What is the most important artifact from the past in the possession of Maison Breguet? And the most valuable?
So difficult to mention only one! We had the opportunity to buy back three antique Tourbillons, to acquire one of the three double-movement watch made by Breguet (the two others are in a museum), to acquire also the tact watch of the Empress Josephine, to have the first split-seconds chronograph. Each Breguet watch or clock is a piece of history, a piece of the European patrimony. Everything is precious and valuable. Even the simplest pieces made by Breguet are demonstrating his genius. And don’t forget that the most valuable asset we keep are our famous archives: hundreds register with the precise description of each artifact made by Breguet from the end of 18th Century until nowadays.
What is your favorite masterpiece from history and why? And which one in the current collection?
Maybe the Sympathic clock, this extraordinary system where two pieces are connected! You wear the watch during the day and when you are back home you put the watch on the clock, in a kind of cradle. Then the watch is set, adjusted, and rewound by the clock. This extraordinary and complex mechanism is invisible. It is a good example of the Breguet philosophy: achieve some highly complex things while keeping an apparent simplicity. About the current collection, I specially appreciate the Classique collection, and why? Because, if I may the models have been more or less designed by A.-L. Breguet himself.
The Breguet brand has strong ties to the maritime world as demonstrated by the Marine collection. Would you mention specific Breguet inventions or solutions at the service of the world of marine navigation?
To be the official Watchmaker of the Royal Navy was the most prestigious title a watchmaker could have. Breguet was already involved as member of the Longitudes bureau.
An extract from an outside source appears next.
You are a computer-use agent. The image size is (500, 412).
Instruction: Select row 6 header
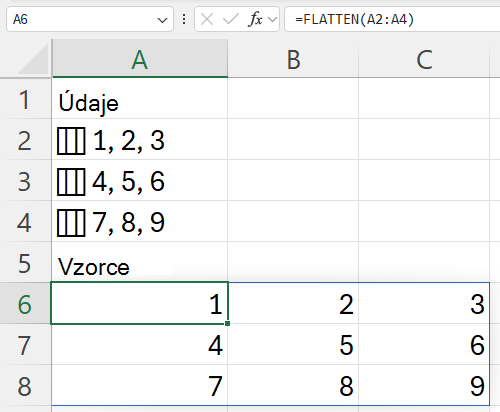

Breguet improved the escapements of the marine chronometer; he experimented many new technical solutions like a four-barrels marine chronometer, a marine chronometer equipped with a Tourbillon device, and he changed the design of the chronometer’s movements to make the repairs easier and quicker to do, to mention only a few. During at least 50 years the major maritime explorations have been accomplished with the precious assistance of a Breguet timepiece. For example, Dumont d’Urville reached the South Pole in 1840 with a Breguet chronometer. For a timekeeper, it was a world first.
Which elements from the past can be still found in the modern creations of this collection?
The Breguet antique pieces continue to be a source of inspiration for our designers, also for the team of our technical studies office. But the goal is not to copy the past, not to duplicate the past. Just to be inspired. For example, for the hands, it is a new interpretation of the Breguet hands with some references to the maritime world. The Marine collection, the third since 1990, is important for Breguet because it refers to a glorious page of our history. The Marine Hora Mundi, or the Marine Tourbillon with equation of time are, in my opinion, two important pieces who symbolize and represent all together the past and the present of Breguet. These two pieces are the flagships of the new Marine collection: a very contemporary collection full of the brand’s DNA.